• [To do]
Please give the records below as a numbered list, leaving out blank lines.

• [Given records]
□ □ □ □
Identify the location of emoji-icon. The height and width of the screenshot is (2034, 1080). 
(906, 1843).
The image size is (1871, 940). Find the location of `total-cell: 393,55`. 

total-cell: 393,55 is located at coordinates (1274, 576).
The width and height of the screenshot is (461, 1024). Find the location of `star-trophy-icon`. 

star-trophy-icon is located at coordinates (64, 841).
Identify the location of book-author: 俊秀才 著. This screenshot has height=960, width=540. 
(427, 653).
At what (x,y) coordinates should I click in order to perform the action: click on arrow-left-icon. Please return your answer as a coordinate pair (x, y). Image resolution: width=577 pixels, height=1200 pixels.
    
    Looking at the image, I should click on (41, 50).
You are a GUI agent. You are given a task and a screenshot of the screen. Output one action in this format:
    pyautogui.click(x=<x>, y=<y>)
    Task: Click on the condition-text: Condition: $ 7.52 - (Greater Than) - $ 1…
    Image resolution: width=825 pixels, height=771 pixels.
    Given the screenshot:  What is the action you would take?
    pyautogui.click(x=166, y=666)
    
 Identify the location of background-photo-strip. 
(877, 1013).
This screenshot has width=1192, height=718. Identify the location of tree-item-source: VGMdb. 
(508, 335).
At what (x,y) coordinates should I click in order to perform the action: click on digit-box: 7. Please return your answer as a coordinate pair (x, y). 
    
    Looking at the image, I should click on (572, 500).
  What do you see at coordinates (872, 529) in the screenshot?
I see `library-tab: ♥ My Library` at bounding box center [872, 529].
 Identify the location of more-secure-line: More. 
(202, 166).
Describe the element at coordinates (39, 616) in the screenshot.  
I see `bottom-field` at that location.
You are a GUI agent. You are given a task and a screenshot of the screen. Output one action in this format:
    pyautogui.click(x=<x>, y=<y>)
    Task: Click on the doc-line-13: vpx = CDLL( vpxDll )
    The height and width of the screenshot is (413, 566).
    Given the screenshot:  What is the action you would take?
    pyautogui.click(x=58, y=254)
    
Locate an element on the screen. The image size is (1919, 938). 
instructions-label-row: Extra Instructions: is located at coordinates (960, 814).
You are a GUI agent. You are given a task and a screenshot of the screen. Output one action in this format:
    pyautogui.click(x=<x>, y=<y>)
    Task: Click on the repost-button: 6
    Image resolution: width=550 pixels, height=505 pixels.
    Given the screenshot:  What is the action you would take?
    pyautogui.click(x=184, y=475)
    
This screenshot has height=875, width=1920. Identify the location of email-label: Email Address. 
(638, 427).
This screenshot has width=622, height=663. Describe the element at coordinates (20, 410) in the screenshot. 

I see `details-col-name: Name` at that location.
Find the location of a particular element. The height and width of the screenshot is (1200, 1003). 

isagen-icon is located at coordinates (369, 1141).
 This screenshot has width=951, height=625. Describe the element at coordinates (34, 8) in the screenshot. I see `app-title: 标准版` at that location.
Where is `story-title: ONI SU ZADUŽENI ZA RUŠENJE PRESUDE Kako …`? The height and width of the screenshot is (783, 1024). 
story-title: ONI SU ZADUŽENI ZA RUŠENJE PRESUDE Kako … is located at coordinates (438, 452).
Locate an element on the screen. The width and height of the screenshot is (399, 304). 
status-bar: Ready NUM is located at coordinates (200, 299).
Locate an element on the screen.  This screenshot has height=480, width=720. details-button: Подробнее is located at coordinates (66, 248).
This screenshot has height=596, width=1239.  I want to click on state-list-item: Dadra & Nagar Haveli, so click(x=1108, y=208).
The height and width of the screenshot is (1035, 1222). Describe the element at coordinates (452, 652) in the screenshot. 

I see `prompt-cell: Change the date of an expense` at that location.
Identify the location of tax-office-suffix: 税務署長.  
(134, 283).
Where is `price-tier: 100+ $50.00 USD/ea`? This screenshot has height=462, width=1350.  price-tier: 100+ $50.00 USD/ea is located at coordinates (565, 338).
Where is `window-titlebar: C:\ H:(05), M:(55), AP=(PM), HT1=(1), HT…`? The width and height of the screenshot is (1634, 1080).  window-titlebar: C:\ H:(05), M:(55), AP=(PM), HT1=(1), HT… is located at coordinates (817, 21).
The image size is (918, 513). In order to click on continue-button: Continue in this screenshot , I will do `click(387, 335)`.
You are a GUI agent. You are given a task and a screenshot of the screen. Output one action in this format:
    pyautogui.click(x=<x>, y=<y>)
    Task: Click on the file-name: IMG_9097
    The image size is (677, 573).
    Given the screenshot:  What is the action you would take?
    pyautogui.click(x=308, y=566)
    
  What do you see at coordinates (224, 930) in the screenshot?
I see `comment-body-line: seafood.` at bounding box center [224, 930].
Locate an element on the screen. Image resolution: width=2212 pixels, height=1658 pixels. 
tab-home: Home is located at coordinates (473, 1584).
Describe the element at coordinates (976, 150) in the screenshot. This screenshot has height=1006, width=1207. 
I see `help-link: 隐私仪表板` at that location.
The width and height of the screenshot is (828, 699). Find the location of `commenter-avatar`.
□ □ □ □
• [Finished task]
1. Identify the location of emoji-icon. The height and width of the screenshot is (2034, 1080). 
2. (906, 1843).
3. The image size is (1871, 940). Find the location of `total-cell: 393,55`. 
4. total-cell: 393,55 is located at coordinates (1274, 576).
5. The width and height of the screenshot is (461, 1024). Find the location of `star-trophy-icon`. 
6. star-trophy-icon is located at coordinates (64, 841).
7. Identify the location of book-author: 俊秀才 著. This screenshot has height=960, width=540. 
8. (427, 653).
9. At what (x,y) coordinates should I click in order to perform the action: click on arrow-left-icon. Please return your answer as a coordinate pair (x, y). Image resolution: width=577 pixels, height=1200 pixels.
10.     Looking at the image, I should click on (41, 50).
11. You are a GUI agent. You are given a task and a screenshot of the screen. Output one action in this format:
12.     pyautogui.click(x=<x>, y=<y>)
13.     Task: Click on the condition-text: Condition: $ 7.52 - (Greater Than) - $ 1…
14.     Image resolution: width=825 pixels, height=771 pixels.
15.     Given the screenshot:  What is the action you would take?
16.     pyautogui.click(x=166, y=666)
17.  Identify the location of background-photo-strip. 
18. (877, 1013).
19. This screenshot has width=1192, height=718. Identify the location of tree-item-source: VGMdb. 
20. (508, 335).
21. At what (x,y) coordinates should I click in order to perform the action: click on digit-box: 7. Please return your answer as a coordinate pair (x, y). 
22.     Looking at the image, I should click on (572, 500).
23.   What do you see at coordinates (872, 529) in the screenshot?
24. I see `library-tab: ♥ My Library` at bounding box center [872, 529].
25.  Identify the location of more-secure-line: More. 
26. (202, 166).
27. Describe the element at coordinates (39, 616) in the screenshot.  
28. I see `bottom-field` at that location.
29. You are a GUI agent. You are given a task and a screenshot of the screen. Output one action in this format:
30.     pyautogui.click(x=<x>, y=<y>)
31.     Task: Click on the doc-line-13: vpx = CDLL( vpxDll )
32.     The height and width of the screenshot is (413, 566).
33.     Given the screenshot:  What is the action you would take?
34.     pyautogui.click(x=58, y=254)
35. Locate an element on the screen. The image size is (1919, 938). 
36. instructions-label-row: Extra Instructions: is located at coordinates (960, 814).
37. You are a GUI agent. You are given a task and a screenshot of the screen. Output one action in this format:
38.     pyautogui.click(x=<x>, y=<y>)
39.     Task: Click on the repost-button: 6
40.     Image resolution: width=550 pixels, height=505 pixels.
41.     Given the screenshot:  What is the action you would take?
42.     pyautogui.click(x=184, y=475)
43. This screenshot has height=875, width=1920. Identify the location of email-label: Email Address. 
44. (638, 427).
45. This screenshot has width=622, height=663. Describe the element at coordinates (20, 410) in the screenshot. 
46. I see `details-col-name: Name` at that location.
47. Find the location of a particular element. The height and width of the screenshot is (1200, 1003). 
48. isagen-icon is located at coordinates (369, 1141).
49.  This screenshot has width=951, height=625. Describe the element at coordinates (34, 8) in the screenshot. I see `app-title: 标准版` at that location.
50. Where is `story-title: ONI SU ZADUŽENI ZA RUŠENJE PRESUDE Kako …`? The height and width of the screenshot is (783, 1024). 
51. story-title: ONI SU ZADUŽENI ZA RUŠENJE PRESUDE Kako … is located at coordinates (438, 452).
52. Locate an element on the screen. The width and height of the screenshot is (399, 304). 
53. status-bar: Ready NUM is located at coordinates (200, 299).
54. Locate an element on the screen.  This screenshot has height=480, width=720. details-button: Подробнее is located at coordinates (66, 248).
55. This screenshot has height=596, width=1239.  I want to click on state-list-item: Dadra & Nagar Haveli, so click(x=1108, y=208).
56. The height and width of the screenshot is (1035, 1222). Describe the element at coordinates (452, 652) in the screenshot. 
57. I see `prompt-cell: Change the date of an expense` at that location.
58. Identify the location of tax-office-suffix: 税務署長.  
59. (134, 283).
60. Where is `price-tier: 100+ $50.00 USD/ea`? This screenshot has height=462, width=1350.  price-tier: 100+ $50.00 USD/ea is located at coordinates (565, 338).
61. Where is `window-titlebar: C:\ H:(05), M:(55), AP=(PM), HT1=(1), HT…`? The width and height of the screenshot is (1634, 1080).  window-titlebar: C:\ H:(05), M:(55), AP=(PM), HT1=(1), HT… is located at coordinates (817, 21).
62. The image size is (918, 513). In order to click on continue-button: Continue in this screenshot , I will do `click(387, 335)`.
63. You are a GUI agent. You are given a task and a screenshot of the screen. Output one action in this format:
64.     pyautogui.click(x=<x>, y=<y>)
65.     Task: Click on the file-name: IMG_9097
66.     The image size is (677, 573).
67.     Given the screenshot:  What is the action you would take?
68.     pyautogui.click(x=308, y=566)
69.   What do you see at coordinates (224, 930) in the screenshot?
70. I see `comment-body-line: seafood.` at bounding box center [224, 930].
71. Locate an element on the screen. Image resolution: width=2212 pixels, height=1658 pixels. 
72. tab-home: Home is located at coordinates (473, 1584).
73. Describe the element at coordinates (976, 150) in the screenshot. This screenshot has height=1006, width=1207. 
74. I see `help-link: 隐私仪表板` at that location.
75. The width and height of the screenshot is (828, 699). Find the location of `commenter-avatar`.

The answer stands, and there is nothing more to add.